David Kadavy

David Kadavy is author of Mind Management, Not Time Management, The Heart to Start & Design for Hackers.

Posts from the Newsletter Category

LM: #300: Self-knowledge is self-discipline

January 27, 2025

Self-discipline has a reputation as a battle of wills.

Supposedly, the self-disciplined person doesn’t want to do various unpleasant things, but is strong enough to overcome that.

People who know me well think I’m disciplined. I write books, run a business that requires self-motivation, stick to a strict diet, and keep an exercise routine.

But I don’t think I’m any better at doing what I don’t want than anyone else. If anything, I’m worse.

One source of “self-discipline” I’m pretty good at is self-knowledge. That is, I’m pretty good at predicting how and why my actual behavior will deviate from my intentions.
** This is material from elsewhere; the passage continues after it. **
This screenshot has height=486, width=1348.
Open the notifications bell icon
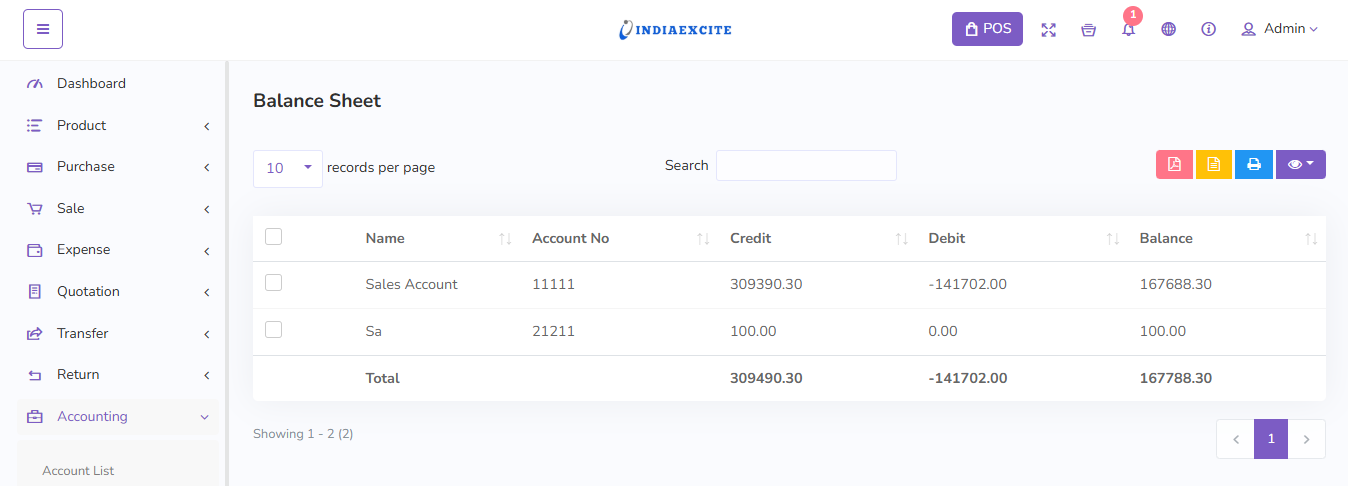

So, I set intentions I have a pretty good chance of following through on. I know what I like and don’t, how various activities sap and replenish my energy, and my threshold for burnout. I pick goals within those limits.

But I also know that even when I work within my limits, I won’t always do what I intend. So I don’t beat myself up over it, and design my environment and schedule so that when I mess up, the damage will be limited. For example, the “grippy and slippy” tools and weekly energy-based schedule I talk about in Mind Management, Not Time Management.

Self-discipline isn’t doing the unpleasant through force of sheer will, but rather knowing oneself well enough to predict where you’ll fall off-track, then setting up the right guardrails ahead of time.

Aphorism: “The rate of interest is a quantitative measure of the general discounting of future pleasures. If the prospect of spending $1000 a year hence were as delightful as the thought of spending it today, I should not need to be paid for postponing my pleasure.” —Bertrand Russell

Cool: This Huberman Lab Podcast interview on pthalates with Dr. Shanna Swan, will give you a sane view of the effects of plastics on our hormonal health.

Best,
David
P.S. Speaking of following through, this is the 300th Love Mondays email! Thank you for sharing with your friends!

LM: #299: Creative tensegrity

January 20, 2025

When I get stuck on a creative project, I grab this toy off my bookshelf.

This toy perfectly represents what I’m trying to achieve with any creative project. It’s a demonstration of a concept called tensegrity. Tensegrity is a portmanteau of “tension,” and “integrity.”

This bridge is a tensegrity structure.

Wikipedia: Paul Guard

NASA is experimenting with tensegrity to build a robot to explore other planets.

Tensegrity structures use a combination of compressive strength and tensile strength to hold themselves together. The human body is somewhat of a tensegrity structure, with rigid bones held together by flexible muscles and tendons.

I think of creative projects as tensegrity structures. The rigid elements are the constraints of the project. These could be practical constraints such as the laws of physics, budget, or time available, or constraints of a medium or genre, such as that films are thirty frames per second or self-help books tend to be about 250 pages.

The flexible elements are the choices you make within those constraints. The same way flexible elements in a tensegrity structure pull against one another, the choices you make in creative projects have trade-offs. Like if you write a character who’s obsessive, it will feel wrong if he has a calm demeanor, unless you balance that contradiction. For example, he has a calm demeanor only when he’s on a stage and feels like he’s finally in control.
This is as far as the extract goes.